One used and then capped before we’d ever known the place, more ancient even
than the memories that had been writhing within me, trying to fit themselves
into these tiny marks on the landscape. Only the bulldozing of the house had
finally revealed this older tank. I drew back at the thought of this tunnel contaminated
with sewage, but that was absurd; the earth had had decades to digest it.
Something an arm’s
length down caught my eye. It was a web. The pattern was more familiar to me
than the floor plan of this little farm. I reached cautiously; in Oklahoma, the
black widows may still be alive in November, depending on the weather’s whims.

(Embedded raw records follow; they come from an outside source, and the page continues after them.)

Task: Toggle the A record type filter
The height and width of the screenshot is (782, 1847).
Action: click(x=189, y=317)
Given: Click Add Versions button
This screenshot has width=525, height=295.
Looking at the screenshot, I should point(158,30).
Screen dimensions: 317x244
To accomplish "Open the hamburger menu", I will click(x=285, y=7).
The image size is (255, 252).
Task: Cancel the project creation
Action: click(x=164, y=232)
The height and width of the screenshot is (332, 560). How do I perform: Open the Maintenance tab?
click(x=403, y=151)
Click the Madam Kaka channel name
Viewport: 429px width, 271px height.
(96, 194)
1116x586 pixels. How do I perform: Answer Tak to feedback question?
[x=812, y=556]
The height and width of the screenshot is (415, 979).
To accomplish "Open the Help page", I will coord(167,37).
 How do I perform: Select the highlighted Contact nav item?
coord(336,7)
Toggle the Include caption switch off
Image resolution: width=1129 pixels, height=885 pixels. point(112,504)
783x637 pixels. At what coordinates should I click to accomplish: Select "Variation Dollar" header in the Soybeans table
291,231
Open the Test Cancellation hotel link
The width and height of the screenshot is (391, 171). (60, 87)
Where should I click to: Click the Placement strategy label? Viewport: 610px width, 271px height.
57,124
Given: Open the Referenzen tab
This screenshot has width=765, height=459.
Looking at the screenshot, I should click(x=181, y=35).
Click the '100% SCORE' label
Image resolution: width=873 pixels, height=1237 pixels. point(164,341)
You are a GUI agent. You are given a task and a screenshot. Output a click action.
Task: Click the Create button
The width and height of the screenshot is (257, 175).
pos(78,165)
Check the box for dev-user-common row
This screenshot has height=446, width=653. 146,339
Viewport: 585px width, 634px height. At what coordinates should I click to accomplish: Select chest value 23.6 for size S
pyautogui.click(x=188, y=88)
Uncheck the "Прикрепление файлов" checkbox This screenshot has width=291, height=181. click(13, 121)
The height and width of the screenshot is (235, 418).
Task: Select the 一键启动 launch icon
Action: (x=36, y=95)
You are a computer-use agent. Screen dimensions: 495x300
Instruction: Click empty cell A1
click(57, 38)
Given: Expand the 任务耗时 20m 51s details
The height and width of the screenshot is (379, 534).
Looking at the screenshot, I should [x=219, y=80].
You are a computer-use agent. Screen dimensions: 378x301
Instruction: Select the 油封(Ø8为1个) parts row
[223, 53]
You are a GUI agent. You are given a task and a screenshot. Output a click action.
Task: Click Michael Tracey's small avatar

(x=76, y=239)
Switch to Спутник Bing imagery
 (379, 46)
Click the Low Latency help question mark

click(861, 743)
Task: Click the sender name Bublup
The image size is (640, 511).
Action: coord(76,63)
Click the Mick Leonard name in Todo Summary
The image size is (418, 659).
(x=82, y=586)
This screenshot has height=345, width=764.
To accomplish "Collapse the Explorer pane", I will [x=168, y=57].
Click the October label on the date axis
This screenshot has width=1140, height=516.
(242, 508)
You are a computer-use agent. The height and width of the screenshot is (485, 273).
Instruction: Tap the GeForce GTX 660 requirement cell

My finger plucked a strand, broke it. The sound I wanted to hear didn’t come. It
would have been a confirmation of the spider’s identity, though I should hardly
need that. It would have been more than information, however; it would have
given me some comfort, for I spent my childhood in pursuit of widows. The child
within me would have taken the tearing sound with joy, and the man, long
removed from his natural habitat, felt the same.
The absence of the
characteristic sound might mean the widow’s web was old, had lost its
elasticity. Or it might mean this was not the work of a widow, but of some
similar species, like the American house spider. The answer mattered to me more
than I can perhaps make clear. I was an absurd middle-aged man crawling on his
belly, poking into an old septic tank. But I was also looking into memories,
into childhood dreams, into the very earth I’d come from. I don’t believe in
signs, but I wanted to see one. I writhed forward, pushing my shoulders into
the hole. Under the thick lip of earth, the web hung in ragged elegance like
dirty lace. The strands were too old and loose; I would not hear them tear like
paper; this was the work of an earlier year, and the spider was gone, probably
dead. But I knew she was a widow. She had left the blunt husk of a scarab
hanging there, a beetle too big for any other spider’s web.